Empörung über Gruseltour im Mörderwald

Belanglo - Eine von einem Veranstalter angebotene nächtliche Grusel-Tour für Touristen an den Ort mehrerer Morde im Belanglo State Forest hat in Australien Empörung ausgelöst. 

Das Unternehmen "Goulburn Ghost Tours" hatte für nächtliche Besuche im Belanglo State Forest geworben, wo der Mörder Ivan Milat Anfang der 90er Jahre die Leichen von drei Deutschen, zwei Briten und zwei Australiern verscharrt hatte. Der Premierminister des Bundesstaates New South Wales, Mike Baird, zeigte sich am Dienstag schockiert. Die Touren seien "geschmacklos und absolut empörend". Baird kündigte an, dem Veranstalter werde die Genehmigung für Touren in dem staatlichen Waldgebiet verweigert werden.

Robyn Cotterell-Jones von der australischen Hilfsorganisation für die Angehörigen von Verbrechensopfern beklagte die makaberen Grusel-Touren. Es sei sehr verletzend für die Hinterbliebenen der Mordopfer, wenn "Leute über diese Stätten trampeln".

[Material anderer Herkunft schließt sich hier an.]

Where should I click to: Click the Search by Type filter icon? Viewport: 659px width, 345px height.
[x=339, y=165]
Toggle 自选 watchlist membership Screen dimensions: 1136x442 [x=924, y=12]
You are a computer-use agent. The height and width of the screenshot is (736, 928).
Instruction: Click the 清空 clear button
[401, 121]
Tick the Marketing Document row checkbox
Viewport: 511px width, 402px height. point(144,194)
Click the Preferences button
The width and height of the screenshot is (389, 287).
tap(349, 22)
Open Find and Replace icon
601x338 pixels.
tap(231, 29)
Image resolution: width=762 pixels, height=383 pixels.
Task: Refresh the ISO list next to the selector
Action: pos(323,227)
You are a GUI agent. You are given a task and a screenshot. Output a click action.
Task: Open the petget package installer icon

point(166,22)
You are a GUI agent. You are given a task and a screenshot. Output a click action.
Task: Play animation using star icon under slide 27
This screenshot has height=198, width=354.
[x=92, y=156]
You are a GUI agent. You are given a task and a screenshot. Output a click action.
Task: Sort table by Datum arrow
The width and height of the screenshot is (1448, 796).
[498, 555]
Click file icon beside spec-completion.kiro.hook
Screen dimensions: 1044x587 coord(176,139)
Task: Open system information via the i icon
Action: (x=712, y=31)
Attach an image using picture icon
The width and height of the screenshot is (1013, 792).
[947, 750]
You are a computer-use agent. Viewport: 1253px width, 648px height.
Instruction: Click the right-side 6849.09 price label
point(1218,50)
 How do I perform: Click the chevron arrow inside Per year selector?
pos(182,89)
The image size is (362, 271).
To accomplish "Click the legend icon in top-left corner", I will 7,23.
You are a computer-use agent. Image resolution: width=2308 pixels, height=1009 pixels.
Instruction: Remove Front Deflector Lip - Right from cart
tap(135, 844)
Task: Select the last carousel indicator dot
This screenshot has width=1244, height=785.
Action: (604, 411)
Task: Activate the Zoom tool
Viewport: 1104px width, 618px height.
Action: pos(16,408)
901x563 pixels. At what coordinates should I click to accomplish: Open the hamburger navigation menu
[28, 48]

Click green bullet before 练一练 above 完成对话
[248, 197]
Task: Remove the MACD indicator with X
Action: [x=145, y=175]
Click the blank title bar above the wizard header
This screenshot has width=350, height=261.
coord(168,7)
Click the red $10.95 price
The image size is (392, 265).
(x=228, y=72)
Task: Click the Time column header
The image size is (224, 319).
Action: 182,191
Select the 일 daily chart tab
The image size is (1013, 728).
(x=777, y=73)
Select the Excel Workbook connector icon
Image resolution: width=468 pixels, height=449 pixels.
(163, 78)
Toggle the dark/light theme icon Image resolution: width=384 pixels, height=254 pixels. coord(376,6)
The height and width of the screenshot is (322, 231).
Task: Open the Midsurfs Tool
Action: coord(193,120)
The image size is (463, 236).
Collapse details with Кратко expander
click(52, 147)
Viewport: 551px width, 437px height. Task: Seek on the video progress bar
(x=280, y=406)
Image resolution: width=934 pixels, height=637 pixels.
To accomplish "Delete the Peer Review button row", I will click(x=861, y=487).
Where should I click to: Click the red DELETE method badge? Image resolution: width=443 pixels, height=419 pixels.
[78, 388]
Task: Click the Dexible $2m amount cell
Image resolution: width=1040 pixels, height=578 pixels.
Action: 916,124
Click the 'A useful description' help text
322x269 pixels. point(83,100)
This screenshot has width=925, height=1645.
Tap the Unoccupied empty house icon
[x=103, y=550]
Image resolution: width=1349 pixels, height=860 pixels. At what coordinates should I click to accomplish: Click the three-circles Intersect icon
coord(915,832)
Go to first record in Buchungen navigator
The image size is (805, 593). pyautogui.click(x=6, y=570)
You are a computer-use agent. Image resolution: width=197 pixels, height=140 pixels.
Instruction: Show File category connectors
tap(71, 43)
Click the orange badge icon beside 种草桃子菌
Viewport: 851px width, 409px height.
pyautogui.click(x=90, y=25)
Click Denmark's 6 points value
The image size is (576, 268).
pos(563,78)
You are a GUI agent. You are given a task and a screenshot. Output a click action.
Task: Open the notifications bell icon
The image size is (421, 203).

Der Straßenbauarbeiter Ivan Milat hatte Anfang der 90er Jahre sieben Rucksacktouristen ermordet und ihre Leichen im Wald von Belanglo südwestlich von Sydney verscharrt. Er wurde 1996 zu lebenslanger Haft verurteilt. 2010 tötete dann ein Großneffe von Milat im selben Wald einen 17-jährigen Mitschüler mit einer Axt. Er wurde zu mindestens 30 Jahren Gefängnis verurteilt.